Gold has closed below its uptrend line since May 30, with both the MACD and RSI now in bearish formations.
On the other hand, the precious metal's price found support by the October-November highs and the 200 DMA. The yellow metal's freefall put a dent in the term “safe haven asset.” Gold was down 8.7% last week and may continue to slip further. Last week it was just another sellable asset as investors returned to cash for margin calls; the underlying, physical transactions related to futures contracts, normally conducted in person, are likely to be disrupted.
Oil rebounded from a 1.4% decline, flipping to a 0.7% advance after Trump said the Department of Energy would purchase oil for America’s strategic petroleum reserve.
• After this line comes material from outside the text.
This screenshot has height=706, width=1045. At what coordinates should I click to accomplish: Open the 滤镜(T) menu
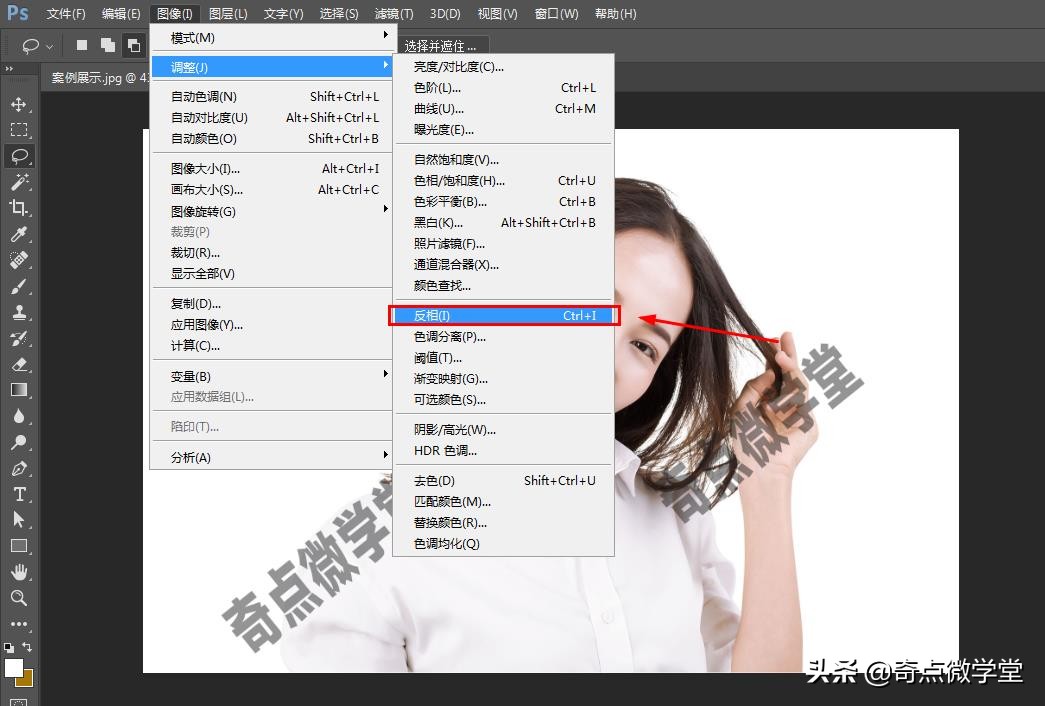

This followed the commodity's worst one-day selloff since the Gulf War in 1991. Technically, the price bounced off the bottom of a rising flag, bearish following the near-44% anvil-shaped plunge in just five sessions that preceded the exchange of contracts that is developing the body of the flag.
Week Ahead
All times listed are EDT
Sunday
22:00: China – Industrial Production: expected to plummet to 1.5% from 6.9%.
22:00: China – Retail Sales: anticipated to have plunged to 0.8% YoY in February from 8.0% YoY in January.
Monday
20:30: Australia – RBA Meeting Minutes
Tuesday
5:30: UK – Claimant Count Change: believed to have catapulted to 21.4K from 5.5K the month previous.
8:30: U.S. – Retail Sales: seen to have edged down to 0.2% in February from 0.3% in January.
Wednesday
6:00: Eurozone – CPI: expected to remain at 1.2% YoY.
8:30: U.S. – Building Permits: likely to have declined to 1.505M from 1.550M.
14:00: U.S. – Fed Interest Rate Decision: markets are expecting another cut, to 0.5% from 1.25%.
14:30: U.S. – FOMC Press Conference
Thursday
4:30: Switzerland – SNB Interest Rate Decision: with rates currently at -0.75%, the lowest interest rate in the world, markets are expecting the Swiss central blank to hold.
8:30: U.S. – Philadelphia Fed Manufacturing Index: projected to plunge to 10.0 from 36.7.
Friday
8:39: Canada – Core Retail Sales: expected to have dropped to 0.2% in January, from 0.5% the month previously.
10:00: U.S. – Existing Home Sales: forecast to have advanced to 5.50M from 5.46M.